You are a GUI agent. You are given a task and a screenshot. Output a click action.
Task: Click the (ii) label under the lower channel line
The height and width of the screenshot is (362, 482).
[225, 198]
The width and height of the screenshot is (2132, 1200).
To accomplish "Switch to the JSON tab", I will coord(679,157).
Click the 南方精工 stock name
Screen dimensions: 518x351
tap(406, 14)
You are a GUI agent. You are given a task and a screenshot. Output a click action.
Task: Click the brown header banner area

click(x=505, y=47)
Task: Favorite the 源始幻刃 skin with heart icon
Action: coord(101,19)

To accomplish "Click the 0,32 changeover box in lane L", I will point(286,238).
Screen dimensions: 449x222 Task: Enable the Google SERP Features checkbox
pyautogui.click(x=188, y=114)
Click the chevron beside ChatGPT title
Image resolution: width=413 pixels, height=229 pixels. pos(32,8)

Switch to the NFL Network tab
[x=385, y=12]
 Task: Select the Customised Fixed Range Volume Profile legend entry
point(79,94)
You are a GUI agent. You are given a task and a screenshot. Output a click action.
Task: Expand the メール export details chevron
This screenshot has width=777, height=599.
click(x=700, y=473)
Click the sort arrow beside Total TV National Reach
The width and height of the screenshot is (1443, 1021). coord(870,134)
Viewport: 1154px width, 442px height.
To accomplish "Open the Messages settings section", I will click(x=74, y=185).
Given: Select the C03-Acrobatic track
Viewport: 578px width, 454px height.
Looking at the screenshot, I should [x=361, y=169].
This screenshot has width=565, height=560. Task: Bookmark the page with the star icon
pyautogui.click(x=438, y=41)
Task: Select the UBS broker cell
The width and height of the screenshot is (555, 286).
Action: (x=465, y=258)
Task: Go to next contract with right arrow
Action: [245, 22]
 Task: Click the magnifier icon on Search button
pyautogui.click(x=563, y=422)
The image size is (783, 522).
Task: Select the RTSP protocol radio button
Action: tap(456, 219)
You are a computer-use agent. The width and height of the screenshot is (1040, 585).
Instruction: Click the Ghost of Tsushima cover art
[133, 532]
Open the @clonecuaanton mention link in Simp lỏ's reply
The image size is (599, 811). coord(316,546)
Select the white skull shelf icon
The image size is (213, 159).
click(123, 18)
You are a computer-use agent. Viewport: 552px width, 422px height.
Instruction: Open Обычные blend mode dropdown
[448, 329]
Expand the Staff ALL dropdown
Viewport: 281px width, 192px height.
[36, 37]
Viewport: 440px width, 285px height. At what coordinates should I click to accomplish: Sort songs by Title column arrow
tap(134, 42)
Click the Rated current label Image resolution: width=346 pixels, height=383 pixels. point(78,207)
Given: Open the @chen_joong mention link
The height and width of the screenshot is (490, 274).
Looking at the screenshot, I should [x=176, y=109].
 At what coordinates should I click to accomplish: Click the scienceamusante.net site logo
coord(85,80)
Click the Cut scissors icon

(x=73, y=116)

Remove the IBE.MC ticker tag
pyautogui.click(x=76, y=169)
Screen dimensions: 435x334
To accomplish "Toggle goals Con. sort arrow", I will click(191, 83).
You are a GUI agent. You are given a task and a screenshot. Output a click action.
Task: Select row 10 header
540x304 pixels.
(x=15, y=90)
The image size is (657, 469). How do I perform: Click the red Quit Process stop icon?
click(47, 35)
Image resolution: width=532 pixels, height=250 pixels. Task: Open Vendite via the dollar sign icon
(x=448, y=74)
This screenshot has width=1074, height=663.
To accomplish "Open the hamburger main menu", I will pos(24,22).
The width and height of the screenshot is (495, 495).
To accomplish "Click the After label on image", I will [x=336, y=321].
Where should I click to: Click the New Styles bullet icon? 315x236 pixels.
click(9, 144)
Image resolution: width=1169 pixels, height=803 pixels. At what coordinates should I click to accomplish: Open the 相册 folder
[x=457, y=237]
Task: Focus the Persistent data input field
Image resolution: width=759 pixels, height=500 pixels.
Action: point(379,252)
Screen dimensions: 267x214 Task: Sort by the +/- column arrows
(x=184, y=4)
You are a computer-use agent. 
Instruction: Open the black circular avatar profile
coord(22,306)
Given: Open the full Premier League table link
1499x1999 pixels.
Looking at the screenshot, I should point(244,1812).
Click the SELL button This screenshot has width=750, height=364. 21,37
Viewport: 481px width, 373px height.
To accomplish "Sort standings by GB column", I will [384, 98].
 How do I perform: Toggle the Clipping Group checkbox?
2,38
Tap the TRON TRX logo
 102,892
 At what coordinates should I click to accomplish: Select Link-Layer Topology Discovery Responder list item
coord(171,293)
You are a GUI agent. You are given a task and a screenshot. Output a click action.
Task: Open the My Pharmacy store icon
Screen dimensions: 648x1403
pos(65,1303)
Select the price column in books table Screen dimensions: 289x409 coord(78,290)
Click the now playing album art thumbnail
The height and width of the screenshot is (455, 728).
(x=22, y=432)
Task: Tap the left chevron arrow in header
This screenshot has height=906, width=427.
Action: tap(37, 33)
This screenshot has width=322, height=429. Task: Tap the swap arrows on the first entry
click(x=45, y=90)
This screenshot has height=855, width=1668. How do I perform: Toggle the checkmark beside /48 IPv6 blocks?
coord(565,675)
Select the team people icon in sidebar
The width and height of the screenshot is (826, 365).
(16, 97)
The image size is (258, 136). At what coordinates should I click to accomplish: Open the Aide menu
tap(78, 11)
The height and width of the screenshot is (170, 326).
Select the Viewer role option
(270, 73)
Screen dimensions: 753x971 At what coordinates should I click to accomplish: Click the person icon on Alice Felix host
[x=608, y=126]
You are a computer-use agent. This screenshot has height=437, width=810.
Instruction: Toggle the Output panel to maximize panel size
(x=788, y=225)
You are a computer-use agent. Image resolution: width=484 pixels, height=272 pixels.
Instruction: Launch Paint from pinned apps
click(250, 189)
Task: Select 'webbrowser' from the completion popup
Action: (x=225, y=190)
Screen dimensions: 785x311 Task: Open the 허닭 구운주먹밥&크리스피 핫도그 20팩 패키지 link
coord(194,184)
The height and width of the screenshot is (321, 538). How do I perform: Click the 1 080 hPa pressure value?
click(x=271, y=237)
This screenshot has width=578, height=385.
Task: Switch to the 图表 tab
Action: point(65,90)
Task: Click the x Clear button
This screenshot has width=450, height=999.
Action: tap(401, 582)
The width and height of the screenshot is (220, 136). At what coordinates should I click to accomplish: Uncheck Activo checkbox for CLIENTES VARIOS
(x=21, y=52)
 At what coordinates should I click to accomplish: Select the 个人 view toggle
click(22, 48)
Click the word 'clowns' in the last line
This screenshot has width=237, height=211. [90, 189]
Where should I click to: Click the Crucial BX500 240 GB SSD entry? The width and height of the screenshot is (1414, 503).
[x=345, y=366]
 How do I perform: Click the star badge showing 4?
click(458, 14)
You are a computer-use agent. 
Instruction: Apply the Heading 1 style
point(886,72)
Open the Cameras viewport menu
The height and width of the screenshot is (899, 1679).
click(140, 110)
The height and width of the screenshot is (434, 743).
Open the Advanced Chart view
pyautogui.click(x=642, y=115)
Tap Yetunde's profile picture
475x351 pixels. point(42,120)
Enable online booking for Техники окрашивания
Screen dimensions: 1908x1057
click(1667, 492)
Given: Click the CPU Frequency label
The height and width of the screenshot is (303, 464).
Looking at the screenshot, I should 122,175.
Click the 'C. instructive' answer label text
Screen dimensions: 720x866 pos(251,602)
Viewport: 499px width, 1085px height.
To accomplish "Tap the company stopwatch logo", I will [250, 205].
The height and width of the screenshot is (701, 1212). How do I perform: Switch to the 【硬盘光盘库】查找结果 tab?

- [The task]: Reproduce each line in the listing above that mentions the string "table".

- [Finished task]:
Given: Open the full Premier League table link
Select the price column in books table Screen dimensions: 289x409 coord(78,290)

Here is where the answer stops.